Wealth management firms Guggenheim, Pioneer and TCW, which have beaten at least 96 percent of their peers in Morningstar’s non-traditional bond category over five years, said those bond prices also appeared stretched because the U.S. Federal Reserve looks poised to raise interest rates multiple times.
Unconstrained bond fund managers can make big bets on a wide array of assets because they are not tethered to a benchmark index.
Their moves are worth following because they can be more objective than stewards of plain-vanilla corporate bond funds, which must hold a high percentage of the asset category regardless of market conditions, said Todd Rosenbluth, director of ETF & mutual fund research at CFRA Research.
Optimism about Trump’s avowed policies, which include a pledge to slash tax rates on businesses and let companies bring overseas profits into the country at a low rate, has helped drive up corporate bond prices.
The Bloomberg Barclays U.S. Corporate High Yield Index has fallen 1.6 percent this month but is still up 1.3 percent for 2017 after surging 17 percent last year, while the index tracking investment-grade bonds is down 0.3 percent this year after gaining 6.1 percent in 2016.
Stephen Kane, co-manager of the $3.4 billion Metropolitan West Unconstrained Bond Fund, said yields on junk bonds could widen by up to 5 percent against Treasuries over the next one or two years, which would equate to a roughly 10 percent loss.
Kane said he favored non-agency mortgage-backed securities.
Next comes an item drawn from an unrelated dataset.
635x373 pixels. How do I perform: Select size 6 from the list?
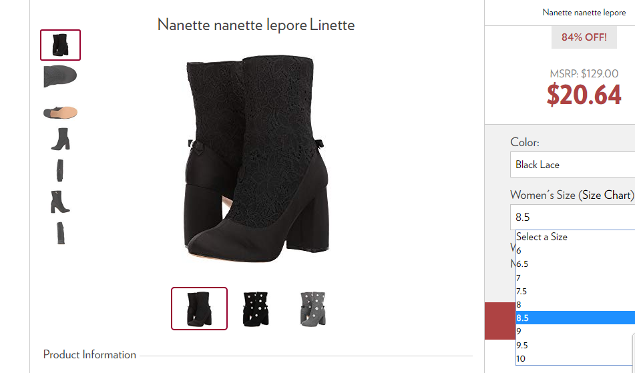576,250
Their underlying loans are not backed by the U.S. government.
The fund has chopped its corporate bond allocation to 28 percent, which Kane called conservative, and its 4 percent exposure to junk bonds is near its lowest ever.
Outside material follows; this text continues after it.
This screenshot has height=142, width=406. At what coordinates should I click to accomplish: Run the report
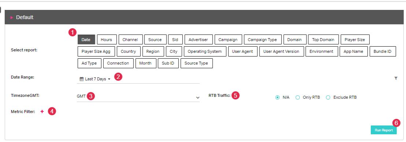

“One way or the other, we think that the U.S. economy is due for a significant slowdown in growth and a deleveraging where credit performs poorly,” he said.
Demand for unconstrained funds has rebounded this year.
Morningstar said investors poured $2.6 billion into the U.S. non-traditional bond fund category in the first two months of 2017 after withdrawing more than $34 billion from the funds over the past two years combined.
The $4.8 billion Guggenheim Macro Opportunities Fund last had record-low holdings of 5 percent for junk bonds and about 1 percent for investment-grade corporate debt, co-manager Steven Brown said.
Brown said the fund preferred commercial and corporate asset-backed securities as well as non-agency residential mortgage-backed securities since those asset classes were still cheap.
Trump has pledged to cut the corporate tax rate to 15 percent from 35 percent and has called for a 10 percent rate for repatriated overseas profits held in cash, payable over a decade. He has also called for an elimination of the tax deductibility of interest payments for corporations.
Some investors have said that a reduced tax rate would prompt companies with cash abroad to bring that money back into the United States and use it toward capital expenditures, thereby boosting corporate earnings.
They have also said a greater amount of cash held in the United States would cause companies to issue fewer bonds, pushing up prices by reducing supply.
The top unconstrained fund managers doubted that scenario.
Cash repatriation would probably not lead to significantly higher corporate bond prices since companies with large amounts of money overseas, such as Apple Inc and Alphabet Inc , already have strong credit ratings, said Michael Temple, co-manager of the $271 million Pioneer Dynamic Credit Fund.
Since they can issue bonds at reasonably low interest rates, these companies would feel no pressure to use any repatriated cash to repurchase their own debt, he said. As a result, prices would not benefit from a reduction in supply.
Most high-yield companies do not have much cash overseas and would probably be unaffected, Temple added.
Temple said his fund had cut its stake in corporate bonds and junk exposure while increasing its position in insurance-linked assets such as catastrophe bonds and reinsurance sidecars.
Brown of Guggenheim said the potential outcome of Trump’s tax promises was unclear and did not warrant making bigger bets on corporate bonds.
“We assign a relatively high discount rate to the proposed changes,” Brown said. “We just don’t think you’re getting fairly compensated right now for the unknowns.”